• STATED GOAL A: Which three codec class names, counting the subject line, appear in the codec mailing-list post?
• STATED GOAL B: Write the next part of the codec mailing-list post, picking up right after its final sentence.

Re: [codec] Base32/Base64 trailing bit validation is incomplete

Posted by Gary Gregory <ga...@gmail.com>.
On Mon, Jan 20, 2020 at 6:45 PM Alex Herbert <al...@gmail.com>
wrote:

>
>
> > On 20 Jan 2020, at 23:20, Gary Gregory <ga...@gmail.com> wrote:
> >
> > I hope this would be at the level of BaseNCodec, not just Base64.
> >
> > I am not sure I like BaseNCodec#setAllowTrailingBits(boolean), maybe
> > someone more general like BaseNCodec.setStrictDecoding(boolean) where the
> > default is false for backward compatibility.
>
> I prefer that name.
>
> >
> > I do not think we want to go as far as creating an enum for various
> > enforcement features.
>
> At the moment the implementation is half way between strict and relaxed.
> Setting it back to relaxed by default removes changes attempted in
> CODEC-134. This perhaps needs some input from the originator of CODEC-134
> for their use case. If it is for an uncommon edge case with a secure
> context then having a non-strict default seems more sensible. The default
> just throws away stuff that it cannot decode at the end. In most cases this
> is fine. User reports on this contain statements along the lines of "other
> libraries can do the decoding, why does codec error?"

Target position records

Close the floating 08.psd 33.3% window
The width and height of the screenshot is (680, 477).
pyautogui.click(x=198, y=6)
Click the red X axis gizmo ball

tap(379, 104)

• TASK RESPONSE A: Base32, Base64, BaseNCodec

• TASK RESPONSE B:
>
> So set this to strict=false by default and then allow a strict=true via a
> BaseNCodec property.
>
> I don’t think we want to add more static overrides with this flag so the
> default for the static methods would go back to non-strict.
>
> If no objections I’ll raise a Jira ticket and PR to implement this.
>

Sure, and let's use the term 'lenient' instead of 'non-strict'.

Gary


> >
> > Gary
> >
> > On Mon, Jan 20, 2020 at 10:25 AM Alex Herbert <al...@gmail.com>
> > wrote:
> >
> >> In release 1.14 I fixed a patch made in 1.13 to reject decoding bytes
> >> that cannot be re-encoded to the same bytes (Codec-134 [1]). My fix was
> >> to correct the use of a mask to check the trailing bytes.
> >>
> >> The implementation checks trailing bits that are to be discarded are all
> >> zero.
> >>
> >> However the check does not go so far as to throw an exception when there
> >> are trailing bits below the count of 8. In this case there cannot be any
> >> more bytes and the bits are discarded.
> >>
> >> I assume this is because before the trailing bit validation it was not
> >> necessary to do anything when the number of trailing bits was less than
> >> a single byte.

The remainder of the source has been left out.